Pour cela, la tentation est forte de se raccrocher au chiffre, et l’on a vu se multiplier les « inventaires » ou les « observatoires » de la transition, qui rassemblent un ensemble d’indicateurs censés offrir une mesure précise de l’action de la collectivité en matière de transition écologique. Le budget vert n’est finalement qu’un exemple parmi d’autres de mesure des résultats d’une politique publique. Diagnostic objectif, dont on peut assurer un suivi temporel, facile à interpréter, éventuellement cartographiable… Le chiffre présente des avantages certains pour le suivi de la transition des territoires, mais une focalisation trop importante sur la donnée risque de conduire à une vision partielle, voire faussée de la réalité.

Le chiffre est réputé être une mesure objective d’un phénomène. Oui, mais en apparence seulement. Tout dépend de la méthodologie, de la façon dont la donnée a été produite. On a vu, sur le budget vert, les difficultés posées par la cotation des dépenses. Un autre exemple, assez comparable : lorsque Bordeaux Métropole demande de calculer son bilan carbone territorial à deux cabinets d’études avec deux méthodologies différentes, le deuxième résultat est trois fois plus élevé que le premier ! Quel est, ici, le « bon » chiffre ?

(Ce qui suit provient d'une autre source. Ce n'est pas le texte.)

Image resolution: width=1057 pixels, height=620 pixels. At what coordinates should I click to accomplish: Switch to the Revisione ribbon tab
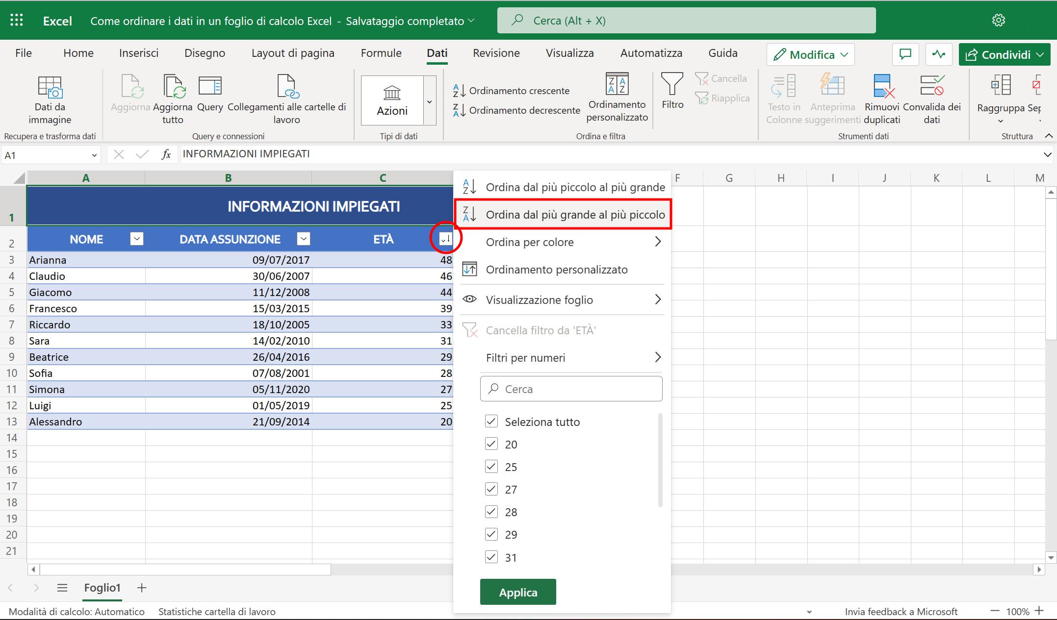pos(496,53)
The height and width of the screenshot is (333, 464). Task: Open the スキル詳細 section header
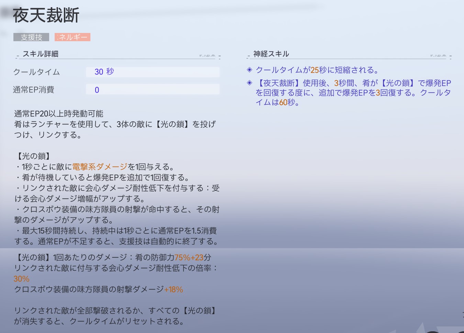point(41,54)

Tout n’est pas réductible au chiffre, et certains phénomènes échappent à la mesure. Le budget vert peut renseigner sur le coût de la végétalisation des cours d’école, à l’euro près. Mais sommes-nous capables de mesurer l’impact d’une telle politique, en termes d’amélioration du bien-être ou de la santé des élèves ?

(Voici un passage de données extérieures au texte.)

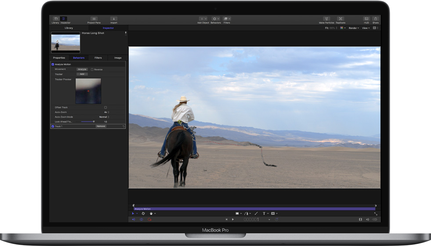Check the Offset Track checkbox

pos(105,107)
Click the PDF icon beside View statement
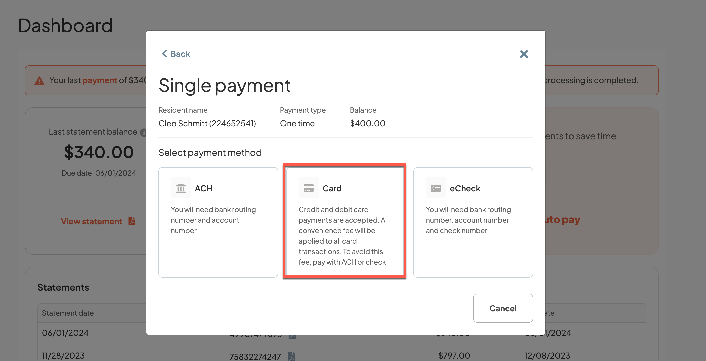 tap(132, 221)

Enfin, la démarche d’évaluation n’est pas incluse automatiquement dans la dépense publique. Certains résultats « gênants », ou trop complexes à décrypter, peuvent être occultés. Parfois, les collectivités déploient une ingénierie sophistiquée pour construire une méthodologie et récolter des données, mais les indicateurs produits ne sont réutilisés ni dans le débat public, ni dans le processus de décision ; ou même (cela arrive), certains résultats sont mis en avant à des fins de greenwashing[2]. Pour les budgets verts, s’ils obéissent à une obligation réglementaire, ils ne sont pour l’instant, sauf dans certaines collectivités, pas suffisamment exploités pour évaluer ou guider l’action publique.

De façon plus générale, cette « quantophrénie » reflète une confiance immodérée, presque monomaniaque, dans le chiffre, devenu langage dominant de l’agir politique. Le chiffre passe d’un moyen d’aide à la décision à une fin impérieuse, sans véritable souci de la réalité qu’il reflète (« zéro chômeur » certes, mais pour quel type d’emplois ?). On peut y voir, avec le juriste Alain Supiot, le passage d’un gouvernement par les lois à une « gouvernance par les nombres » ; dans le premier cas, la loi exprime un choix collectif de valeurs porté par un souci de justice ; dans le second, le nombre dirige de simples mécanismes d’ajustement, plus ou moins automatiques. Le gouvernement par les lois doit être légitimement préféré à la gouvernance par les nombres. La démocratie exige que les représentants du peuple répondent de leur action, mais une vision purement quantitative ne peut suffire, elle doit être complétée par une approche qualitative liée à l’intérêt général qui contient désormais une dimension environnementale que les budgets verts contribuent assurément à éclairer.


[1] | Article 191 de la loi de finances pour 2024.

[2] | De l’anglais green, vert, et to wash, laver, désigne une méthode de communication utilisée par une organisation (entreprise, administration publique nationale ou territoriale, etc.) dans le but de se donner une image socialement et environnementalement responsable éloignée de la réalité.